> _EXCERPTED TEXT_
Skip to content

Node.js API Reference

The pdf-oxide npm package provides a native N-API addon with full TypeScript type definitions. Prebuilt platform binaries ship via per-platform subpackages.

npm install pdf-oxide

For the WASM build targeting browsers / Deno / Bun / edge runtimes, see WASM API Reference. For other languages see Python, Go, C#, or Rust.


Package exports

import {
  PdfDocument,
  Pdf,
  DocumentEditor,
  OcrEngine,
  SearchManager,
  SearchStream,
} from "pdf-oxide";

All classes implement Symbol.dispose where appropriate — use using (Node.js 22+) for automatic cleanup.


PdfDocument

Read-only access to PDF documents.

Constructors

new PdfDocument(path: string)
PdfDocument.openFromBytes(data: Buffer | Uint8Array): PdfDocument
PdfDocument.openWithPassword(path: string, password: string): PdfDocument

Document info

getPageCount(): number
getVersion(): { major: number; minor: number }
hasStructureTree(): boolean
authenticate(password: string): boolean
close(): void

Pages (v0.3.34)

> _EXERCISE_
Answer these questions from the Node.js API reference above.
1. What command installs the package?
2. From which Node.js version on can `using` be used for automatic cleanup?
3. What type does getVersion() return?
The records have nothing to do with what is asked here.

> _DATA_
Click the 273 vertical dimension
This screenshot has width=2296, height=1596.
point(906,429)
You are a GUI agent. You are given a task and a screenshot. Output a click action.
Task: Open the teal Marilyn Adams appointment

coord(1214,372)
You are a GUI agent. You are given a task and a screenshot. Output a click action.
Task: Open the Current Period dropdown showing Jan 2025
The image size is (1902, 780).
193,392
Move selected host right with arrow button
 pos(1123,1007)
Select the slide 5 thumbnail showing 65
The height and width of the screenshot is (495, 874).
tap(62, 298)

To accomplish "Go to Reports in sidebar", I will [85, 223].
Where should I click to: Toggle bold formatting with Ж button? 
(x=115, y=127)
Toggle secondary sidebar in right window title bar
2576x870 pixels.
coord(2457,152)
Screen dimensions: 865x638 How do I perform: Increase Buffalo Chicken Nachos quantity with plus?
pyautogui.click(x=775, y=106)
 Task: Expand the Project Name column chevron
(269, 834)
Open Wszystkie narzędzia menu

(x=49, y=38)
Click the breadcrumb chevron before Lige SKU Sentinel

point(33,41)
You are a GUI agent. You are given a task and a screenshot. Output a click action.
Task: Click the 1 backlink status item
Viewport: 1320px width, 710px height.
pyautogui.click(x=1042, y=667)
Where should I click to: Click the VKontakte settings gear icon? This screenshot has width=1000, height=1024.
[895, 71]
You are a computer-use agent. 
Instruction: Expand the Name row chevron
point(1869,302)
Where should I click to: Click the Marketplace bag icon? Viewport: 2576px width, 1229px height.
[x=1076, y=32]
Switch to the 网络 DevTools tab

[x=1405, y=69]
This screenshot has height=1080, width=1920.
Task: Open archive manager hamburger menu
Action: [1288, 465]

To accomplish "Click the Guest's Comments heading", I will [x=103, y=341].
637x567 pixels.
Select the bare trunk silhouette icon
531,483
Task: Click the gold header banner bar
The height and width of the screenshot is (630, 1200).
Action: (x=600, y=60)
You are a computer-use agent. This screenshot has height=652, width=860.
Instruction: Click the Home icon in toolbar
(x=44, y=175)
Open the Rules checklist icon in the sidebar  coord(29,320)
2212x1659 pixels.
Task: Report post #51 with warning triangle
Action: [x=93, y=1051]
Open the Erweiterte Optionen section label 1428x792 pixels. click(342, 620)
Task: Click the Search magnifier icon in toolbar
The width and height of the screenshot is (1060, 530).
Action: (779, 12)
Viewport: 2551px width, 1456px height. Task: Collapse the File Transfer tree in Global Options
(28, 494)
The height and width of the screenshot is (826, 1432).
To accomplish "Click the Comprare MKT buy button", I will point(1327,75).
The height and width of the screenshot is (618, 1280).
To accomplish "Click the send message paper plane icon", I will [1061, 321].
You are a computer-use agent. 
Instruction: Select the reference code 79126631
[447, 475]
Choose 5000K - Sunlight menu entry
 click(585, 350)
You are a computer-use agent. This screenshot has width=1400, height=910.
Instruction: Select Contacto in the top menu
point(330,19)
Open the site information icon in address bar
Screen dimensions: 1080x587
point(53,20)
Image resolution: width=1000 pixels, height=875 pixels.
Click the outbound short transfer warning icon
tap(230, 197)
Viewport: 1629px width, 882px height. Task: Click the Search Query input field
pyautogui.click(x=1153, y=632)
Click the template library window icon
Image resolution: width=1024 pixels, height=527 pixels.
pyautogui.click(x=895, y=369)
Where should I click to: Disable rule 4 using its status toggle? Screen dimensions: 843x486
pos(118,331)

> _RESULT FOR THIS EXERCISE_
1. npm install pdf-oxide
2. Node.js 22
3. { major: number; minor: number }